Location data for words and elements
------------

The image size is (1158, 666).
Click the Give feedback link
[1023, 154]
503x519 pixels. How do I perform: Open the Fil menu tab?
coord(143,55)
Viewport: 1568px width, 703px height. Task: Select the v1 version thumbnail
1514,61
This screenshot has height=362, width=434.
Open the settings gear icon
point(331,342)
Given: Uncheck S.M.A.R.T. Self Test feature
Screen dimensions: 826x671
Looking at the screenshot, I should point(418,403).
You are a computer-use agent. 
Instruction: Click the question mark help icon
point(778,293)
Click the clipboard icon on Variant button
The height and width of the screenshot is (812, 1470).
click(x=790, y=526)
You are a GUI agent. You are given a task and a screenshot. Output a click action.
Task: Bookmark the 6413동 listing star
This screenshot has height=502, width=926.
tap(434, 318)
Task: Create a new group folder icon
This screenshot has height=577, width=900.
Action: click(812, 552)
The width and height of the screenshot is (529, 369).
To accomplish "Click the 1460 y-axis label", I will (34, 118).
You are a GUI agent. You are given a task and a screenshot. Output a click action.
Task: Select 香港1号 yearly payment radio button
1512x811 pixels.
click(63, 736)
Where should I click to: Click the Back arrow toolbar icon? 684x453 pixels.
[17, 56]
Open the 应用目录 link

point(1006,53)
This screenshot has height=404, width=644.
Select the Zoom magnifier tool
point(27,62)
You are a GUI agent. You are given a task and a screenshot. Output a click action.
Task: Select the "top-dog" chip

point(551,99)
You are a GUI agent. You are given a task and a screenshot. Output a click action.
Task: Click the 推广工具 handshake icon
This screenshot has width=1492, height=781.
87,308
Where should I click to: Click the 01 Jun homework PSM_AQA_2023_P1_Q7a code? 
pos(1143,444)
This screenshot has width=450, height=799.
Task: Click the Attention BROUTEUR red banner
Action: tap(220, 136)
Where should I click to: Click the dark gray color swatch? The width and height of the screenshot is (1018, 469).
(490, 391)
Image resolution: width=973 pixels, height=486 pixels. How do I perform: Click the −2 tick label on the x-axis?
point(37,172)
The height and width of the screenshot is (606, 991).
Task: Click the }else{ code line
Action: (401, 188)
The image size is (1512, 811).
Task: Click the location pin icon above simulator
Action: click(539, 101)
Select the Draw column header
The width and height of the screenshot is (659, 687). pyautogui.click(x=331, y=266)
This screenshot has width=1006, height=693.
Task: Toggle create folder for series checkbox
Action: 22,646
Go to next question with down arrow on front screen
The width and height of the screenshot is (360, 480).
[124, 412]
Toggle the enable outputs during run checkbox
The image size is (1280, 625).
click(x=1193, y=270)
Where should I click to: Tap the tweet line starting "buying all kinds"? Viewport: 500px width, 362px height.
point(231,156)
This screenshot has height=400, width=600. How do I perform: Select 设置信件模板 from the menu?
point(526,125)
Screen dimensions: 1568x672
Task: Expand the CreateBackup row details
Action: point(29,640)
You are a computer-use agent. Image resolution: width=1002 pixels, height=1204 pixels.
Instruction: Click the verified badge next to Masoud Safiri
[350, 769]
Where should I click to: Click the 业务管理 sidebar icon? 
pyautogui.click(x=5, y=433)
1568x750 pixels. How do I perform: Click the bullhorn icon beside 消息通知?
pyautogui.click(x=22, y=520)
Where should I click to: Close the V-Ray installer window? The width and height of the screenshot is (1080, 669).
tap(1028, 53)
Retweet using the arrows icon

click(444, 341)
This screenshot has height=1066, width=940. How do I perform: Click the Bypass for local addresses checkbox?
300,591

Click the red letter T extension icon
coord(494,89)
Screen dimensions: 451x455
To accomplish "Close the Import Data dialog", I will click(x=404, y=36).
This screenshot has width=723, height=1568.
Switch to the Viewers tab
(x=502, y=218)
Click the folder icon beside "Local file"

------------

Exercise
Pick out every line in the records above that contains the string "should", and copy each of those lines.

Solution to this exercise
Looking at the screenshot, I should point(418,403).
Where should I click to: Click the Back arrow toolbar icon? 684x453 pixels.
Where should I click to: Click the 01 Jun homework PSM_AQA_2023_P1_Q7a code? 
Where should I click to: Click the dark gray color swatch? The width and height of the screenshot is (1018, 469).
Where should I click to: Tap the tweet line starting "buying all kinds"? Viewport: 500px width, 362px height.
Where should I click to: Click the 业务管理 sidebar icon? 
Where should I click to: Close the V-Ray installer window? The width and height of the screenshot is (1080, 669).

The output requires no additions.